The smoking ruins of the Dragonpit would remain sealed for almost 80 years, only reopening during the reign of King Aerys I for the most depressing reason: the plague. Known as the Great Spring Sickness, the disease ravaged the Seven Kingdoms. In King’s Landing, four in every ten people succumbed, be they highborn or smallfolk. People were dying so quickly that the bodies were quickly piling up in the streets. The Hand of King at the time ordered the dead to be taken to the Dragonpit. Once the space was full (one history claims the bodies were piled ten feet deep), the Hand ordered the pyromancers to set the Dragonpit ablaze with wildfire to cleanse the city. The fire burned for days, spiraling out of control and eventually consuming a quarter of the city. Since then, the Dragonpit has remained sealed and abandoned. This means Cersei must have ordered her minions to clear out, not only rubble, but the ashy remains of hundreds of plague-ridden corpses in order to spruce the place up.

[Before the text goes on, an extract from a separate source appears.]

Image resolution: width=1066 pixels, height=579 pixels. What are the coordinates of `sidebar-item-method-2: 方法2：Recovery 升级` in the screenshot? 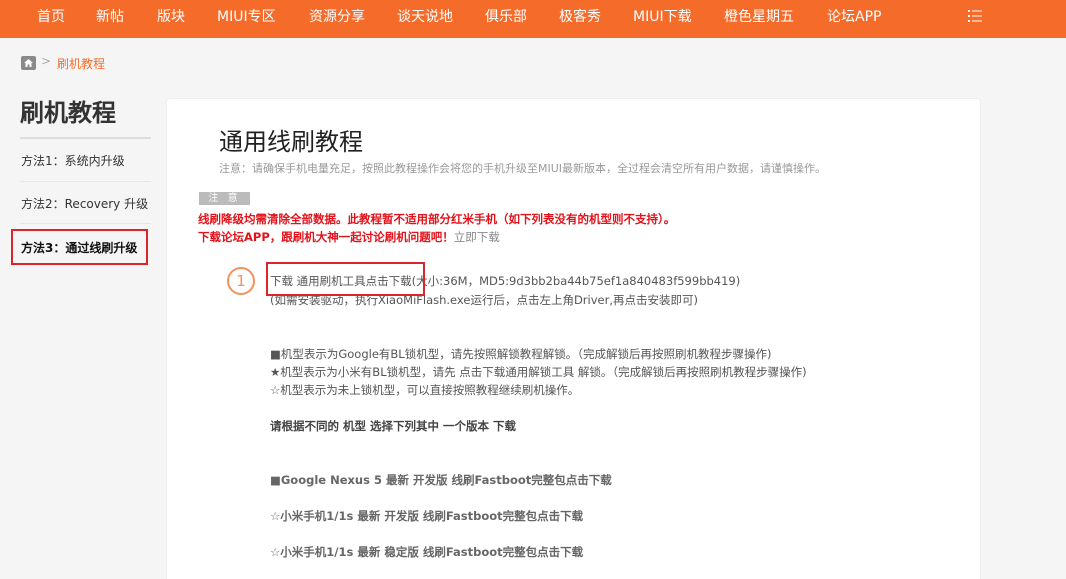 It's located at (86, 204).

For what it’s worth, the great parley taking place in the dragon and wildfire scorched ruins of the Targaryen dynasty is an excellent backdrop. If the players know their history, the Dragonpit will be a somber reminder that the wheel is always turning. Whoever has the upper hand today could be crushed beneath the spokes tomorrow. Even dragons can be defeated by enough angry sheep.